Kenya: What Other Say – Save Schools By Letting Students Sleep

Nearly 120 secondary and high school dormitories in Kenya have been burned in a wave of arson attacks in recent months.

A sense of crisis has set in. The “criminal” students torching the buildings have been rightly condemned, and some even arrested.

And the many causes of the arson attacks have been analysed – the hand of political saboteurs, cartels, frustration with the education system, anger at corrupt and authoritarian school leaderships, boredom, legitimate protest, an archaic and outdated education regime, bad examples from violent and cruel political leaders, the fear by students that the future will be one of joblessness and bleakness.

There are only a few left to deal with. One of them is to ask; “what kind of buildings do people generally burn?”.

And the answer is that, except for the crooks that burn their own buildings to collect insurance money, the majority of usually burn other people’s buildings. People rarely burn their homes.

This small establishes two things. One, that the Kenyan school burnings are the same part of a wider social and economic behaviour, and is probably not as unusual as it seems.

The second, to use the cliche, that the students don’t feel a sense of ownership in their schools.

One problem here is that ownership doesn’t explain why, to take one case, worshippers don’t burn down churches, even though they don’t own them, when they fall out with the parish priest or lose their faith. In fact as taxpayers, citizens own schools in ways they don’t own that big Catholic cathedral in Nairobi, for example.

We will return to that later.

The other point that has not explored much is the kind of school buildings students are burning. They are torching dormitories, and less so classrooms, or even the headmaster/mistresses’ office, which are the ones that represent the authority they are protesting.

I have also hardly heard of any school where the dining hall was burnt. The students clearly have an affinity for the kitchens, because it’s the place that feeds them.

And that brings us to the great contradiction; why would you burn the place where you sleep, and keep warm against the cold, and not the one where you eat?

Commentators have said its because dormitories have now come to represent deprivation. The students get up too early when they still want to sleep, and are kept away studying late or doing other things when they would want to go in and sleep.

It is telling that though schools are not hotels, they will close when dormitories are burnt, although the classes – where the primary activity of learning takes place – have been spared.

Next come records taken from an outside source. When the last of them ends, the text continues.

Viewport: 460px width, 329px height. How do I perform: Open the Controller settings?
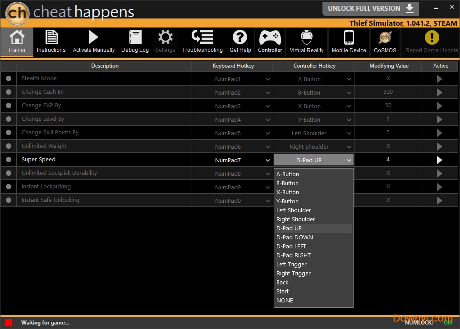270,42
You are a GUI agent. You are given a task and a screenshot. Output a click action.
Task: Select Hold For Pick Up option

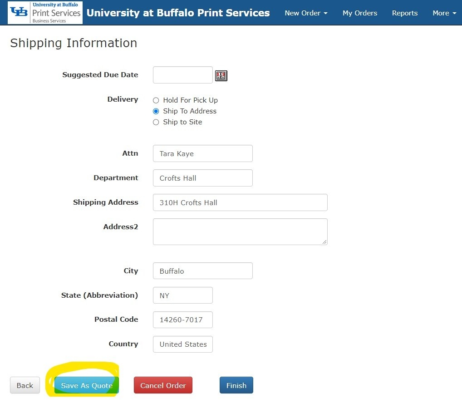(156, 100)
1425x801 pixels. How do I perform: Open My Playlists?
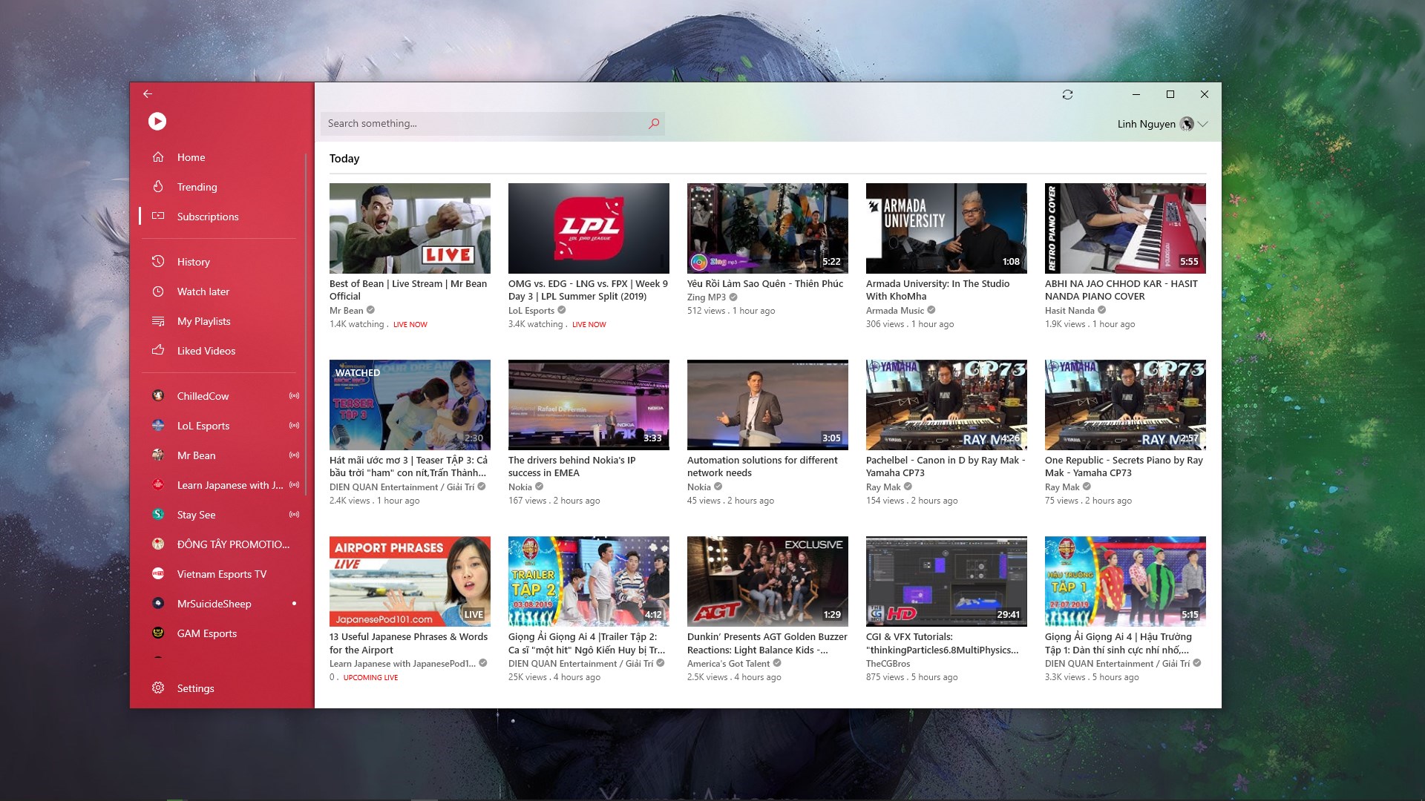pyautogui.click(x=204, y=321)
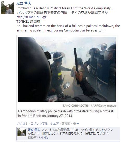The height and width of the screenshot is (142, 122).
Task: Click シェア to share the post
Action: coord(55,124)
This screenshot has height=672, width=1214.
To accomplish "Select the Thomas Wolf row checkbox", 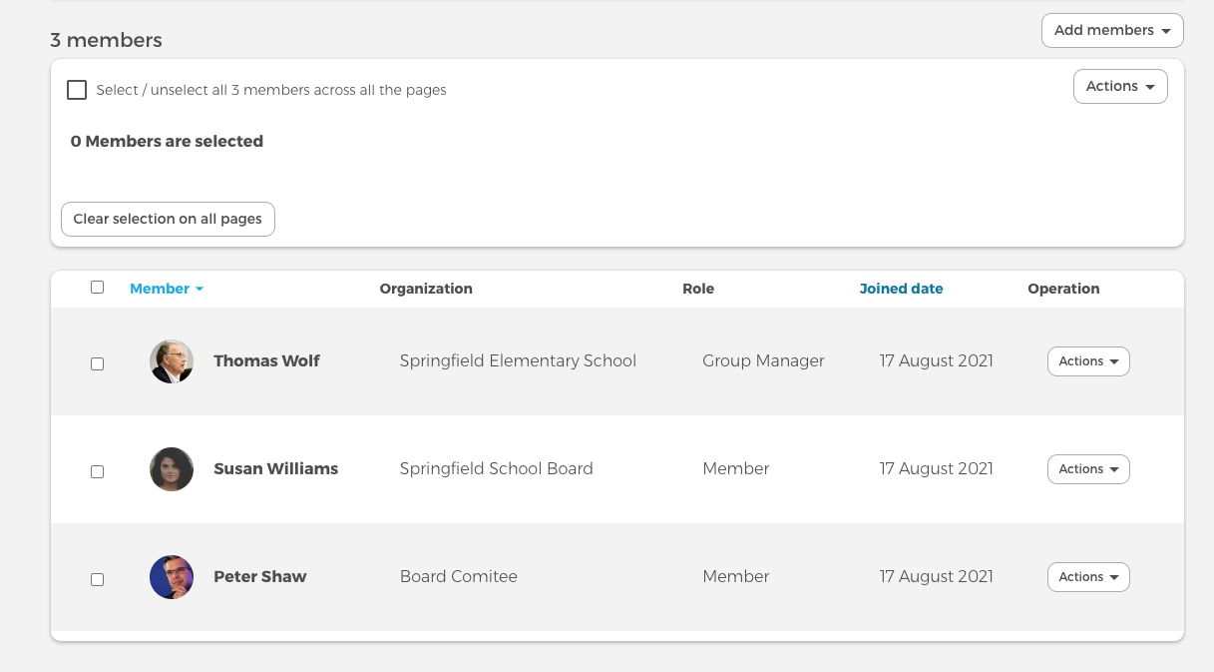I will click(97, 364).
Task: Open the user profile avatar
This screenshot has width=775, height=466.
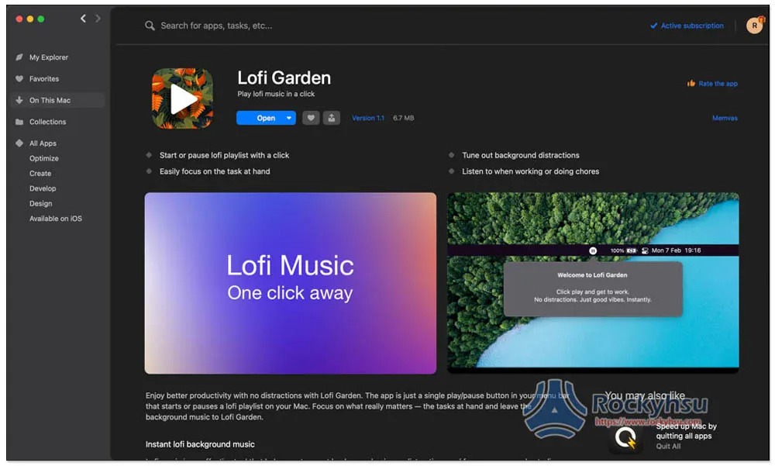Action: [x=754, y=26]
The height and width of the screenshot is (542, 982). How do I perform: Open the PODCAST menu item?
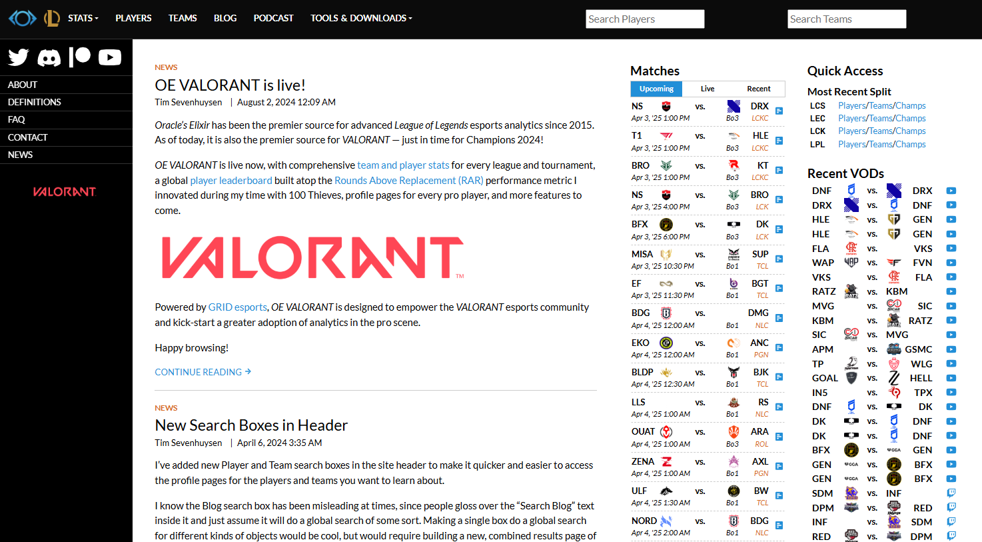click(273, 18)
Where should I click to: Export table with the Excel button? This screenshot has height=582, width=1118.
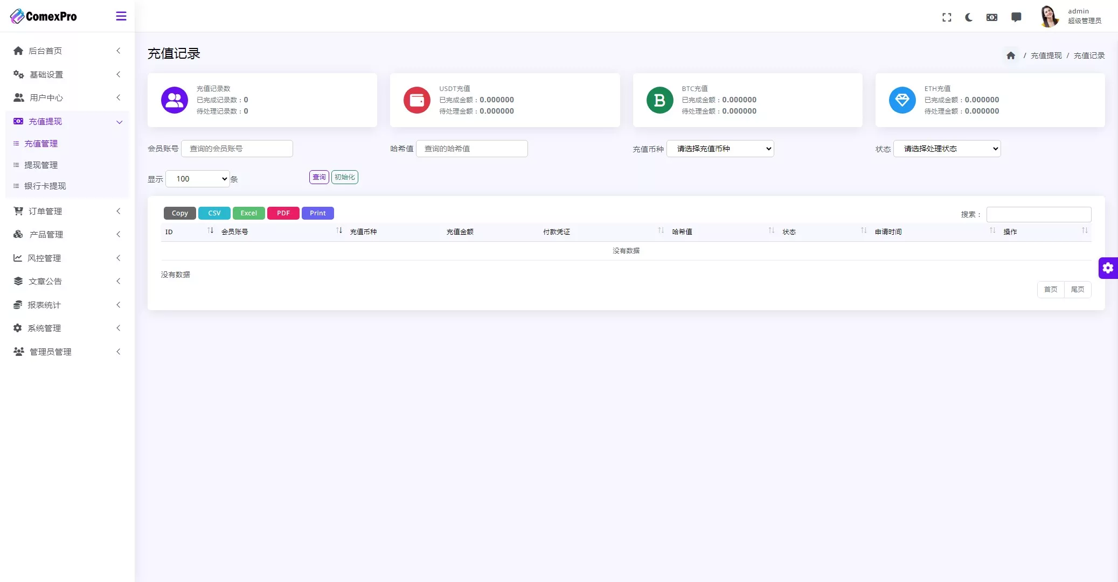248,213
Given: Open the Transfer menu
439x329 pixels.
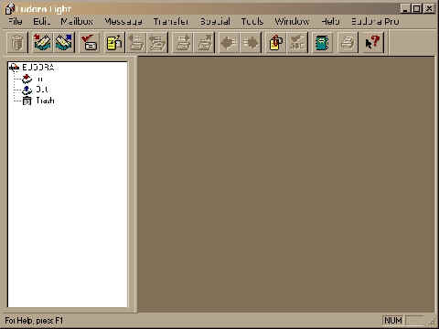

This then seems to have become a contest over sleep, not education. However, sleep represents more than snoozing. Dormitories are the places where students are trying to reclaim schools as social spaces.

One of the reforms from all this, seems to be that class attendance should not be so strictly compulsory.

The breakdown of this very structured education is not a problem facing Kenya alone. It is a crisis all over the world, but it would be interesting to compare it to what is being done elsewhere in Africa. The experience of those who have tried is telling.

One such case, at the university level but relevant at secondary school level, is Ashesi, a private university in Ghana.

Ashesi has tried to make students sovereign again, by turning over some decisions that were long taken away from them because authorities couldn’t trust – like sitting exams without invigilators. Because it is big on ethical educational, it argued that if its students couldn’t do exams on their own without cheating, then it had failed in its mission. It needed to test itself.

It has the seeds of the same idea as not making class attendance compulsory. If a student is persuaded of the value education, he or she will turn up for class. And they might feel differently about their self worth, if it is left to them to sleep or go to class.

It seems, and probably is, a crazy idea. But that doesn’t mean it won’t work.

In Ashesi’s case, it’s insistence on letting students do exams led to a drawn out refusal by the education authorities to give it full accreditation. It was punished for believing that it was possible for students to be good and honest people.

And so everywhere we make education miserable, the students don’t enjoy it, and to pass, they resort to cheating.